Ahhh, utter silence. Much better.
Birthday boy had frozen with a spoonful of ice cream cake halfway to his mouth. “Whoa. Cool!” He’d destroyed several napkin holders and broken the leg off one of the chairs. A mental tab ran in the back of my mind to add to the party fee.
Leaving the security of the freezer, I sidled up next to Keisha and floated my hands around her, doing my best Vanna White impression. “And now munchkins, focus your eyes on the spectacular…on the amazing…on the magical…Voudini!”
A deep line appeared on Keisha’s forehead. In the back of my mind, I heard her say, Voudini? Seriously? That’s the best you got?
Cut me some slack, already. I was working on the spur of the moment and Voudini had a magic-y ring to it. Besides the fact, she was a voodoo priestess. It all worked together in my mind.
I clapped my hands at her. “Chop, chop, Amazing Voudini. Wow us with your spectacular magic show.”
She narrowed her dark eyes at me and I swear I saw impending death reflected in them.
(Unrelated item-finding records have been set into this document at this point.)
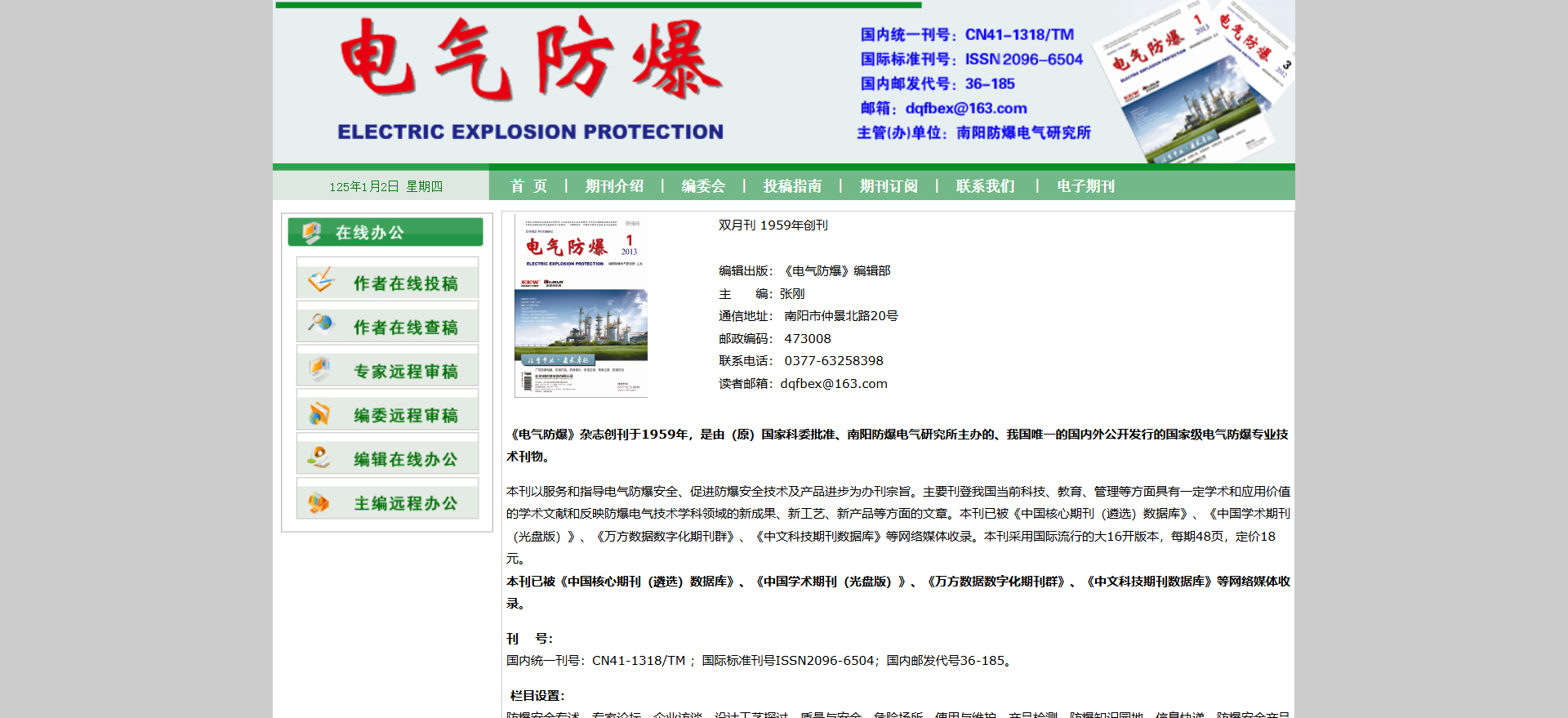
Task: Open the 投稿指南 submission guide
Action: click(x=792, y=186)
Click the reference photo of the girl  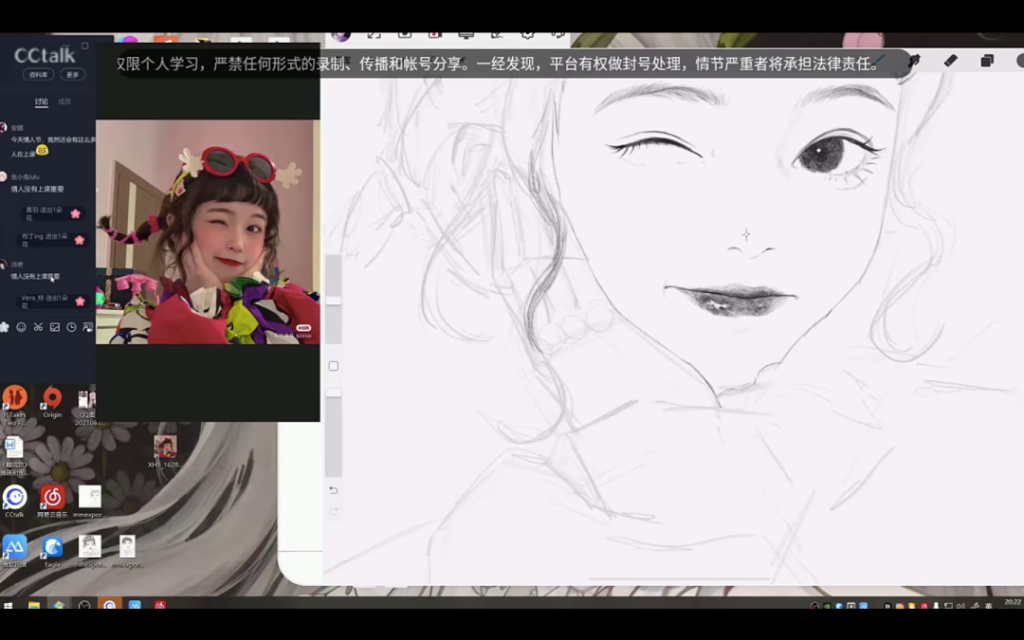click(207, 232)
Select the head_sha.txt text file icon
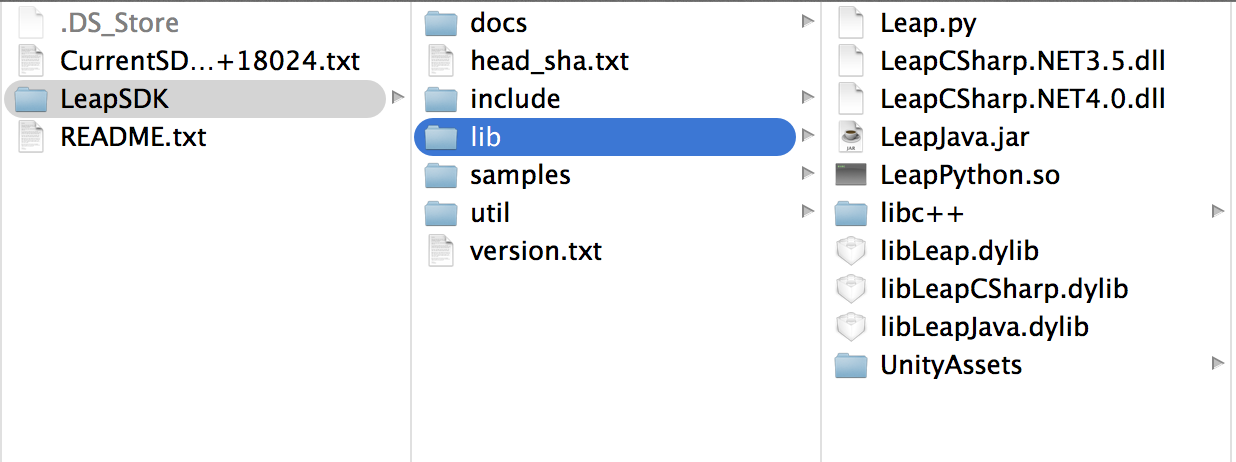 click(x=440, y=61)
There’d be hell to pay later, but I’d gladly pay if it meant shutting up the children for five minutes. Not that I don’t like kids. I don’t have any, so I can’t be sure, but I think I like them. Just not a herd of them hopped up on sugar in my ice cream shop breaking things. My new business plan obviously needed tweaking.
Luc and Gabe were still staring at me, so I used the moment to my advantage. I strolled over to the vase of flowers, sniffed a rose with relish and took my time unwrapping one of the Dove chocolates before slipping it into my mouth. A round of oohs and aahhs rose from the kids as Keisha snapped her fingers and produced a baby chicken in the palm of one hand.
Voodoo witches and their chickens. Yeesh.
I smiled at Luc, picked up the vase, and made a show of carrying the flowers back to my office, swaying my hips just enough to feel his power rising around me as I walked away.
Passing Keisha, I gave her a sharp reminder. “No animals, Amazing Voudini. Health department rules.”
The chicken disappeared to a second round of oohs and ahhs. Satisfied I wouldn’t be undergoing another run-in with the health inspector any time soon, and with the fact I could still snag Luc’s attention, I continued the hip-swaying foray toward my office. Once there, I opened the door and stopped dead in my tracks, nearly dropping the vase.
Waiting for me on the other side of my desk was an angel I thought I’d never see again.
Hoped I’d never see again.
Cephiel rose from the desk chair and held out his hands as if to embrace me. “Amy, my dear. How are you?”